In the field of games, we usually use a score to mark the achievements and progress of game players. The reinforcement learning model we use should be able to describe the actual situation corresponding to the score, and make the correct response and action to maximize the score. Under normal circumstances, the game will set a rule and a total score. Whenever the player completes a certain behavior, the player's score will increase. Of course, there are many complicated situations. In some games, the game will have multiple scores. And even in some cases these scores will be used and reduced. In this case, we need to set some importance, upper and lower bound limits for these different scores. For example, some games have the value of money, and players can choose to consume a certain amount of money in exchange for other scores or changes the game content. We need to set a more refined reinforcement learning reward function to accomplish these things. Some games do not have a clear and fixed score to indicate the current state of the game, or the state is not clear before the end of the game, such as chess. For this, we need to use other deep learning methods to describe the state. In general, for the games we are studying, we can use a single score to quantify our success and failure. The higher the single score, the better and more successful our method is.

Division of labor

Briefly outline who will be responsible for which part(s) of the project.

Reflection:

Introduction:

See above

Challenges:

The most difficult part of this project has been finding enough time to get started on the project, organizing and communicating with group members, and ensuring everyone understands the paper and theory. For some group members, the paper was not particularly difficult to understand.

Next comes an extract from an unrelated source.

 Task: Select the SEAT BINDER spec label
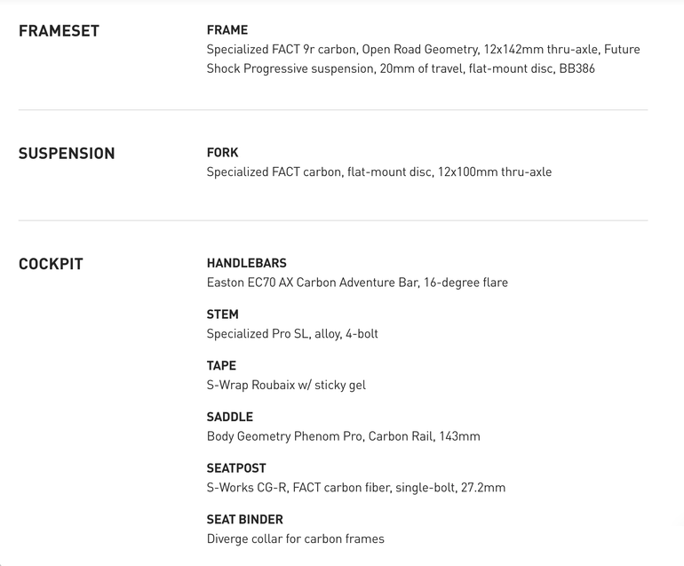244,519
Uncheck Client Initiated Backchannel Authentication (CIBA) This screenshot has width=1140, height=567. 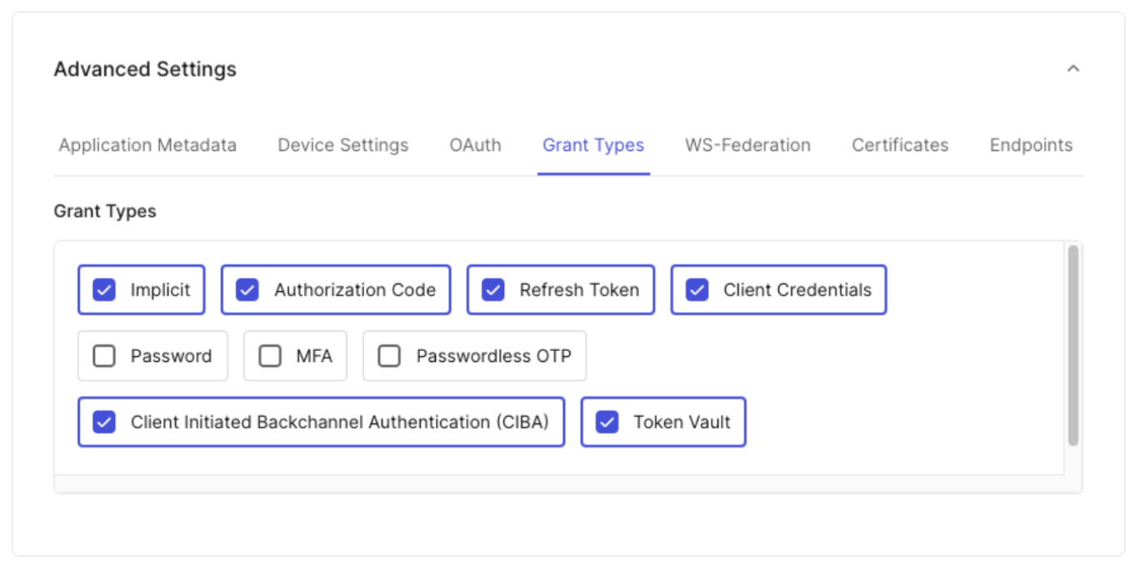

However, there were some nuances in the paper that required a bit of discussion. For instance, we had a discussion on exactly what it meant for a value probability distribution to evolve in time as states and actions are taken. In particular, it was not immediately obvious how the categorical distribution algorithm pseudo-code was performing projections from a continuous space onto a discretized approximation. Now however, we have an intuitive understanding of how an "update" of the distribution Bellman operator works on an approximated value distribution: if an initial histogram (approximated distribution) has a finite set of bins and is bounded over a certain domain, translations and scaling of the histogram will alter the effective bin size (result after applying the distributional Bellman operator). In order to map (project) the resulting histogram back onto the same space as the original histogram, the counts or density in the new histogram bins need to be put back into the original histogram bins. We will stick a diagram in the methodology to explain the concept more clearly.

The implementation and architecture so far does not seem to be particularly difficult. However, we expect that making experimental modifications to the base architecture and getting to work properly in an RL context will be difficult to pull off.

We've been discussing what would be a good way to define the maximum and minimum possible values in the distribution (some thoughts include reading the max value from the environment, or taking timesteps * max_value). We also discussed how the gradient should propagate through terms in the loss function, since the loss function is in actor-critic form (though the critic seems to mostly just be a weight).

Insights:

No concrete results yet. It might be interesting to perform an experiment where the critic includes another approximator for the Q-value, and perhaps experiment with other approximation methods other than discretization.

Plan:

We've been discussing what Gym environment to utilize for testing and training. We plan to have a base model completed by 11/23. We will perform a comparison with an implementation of DQN.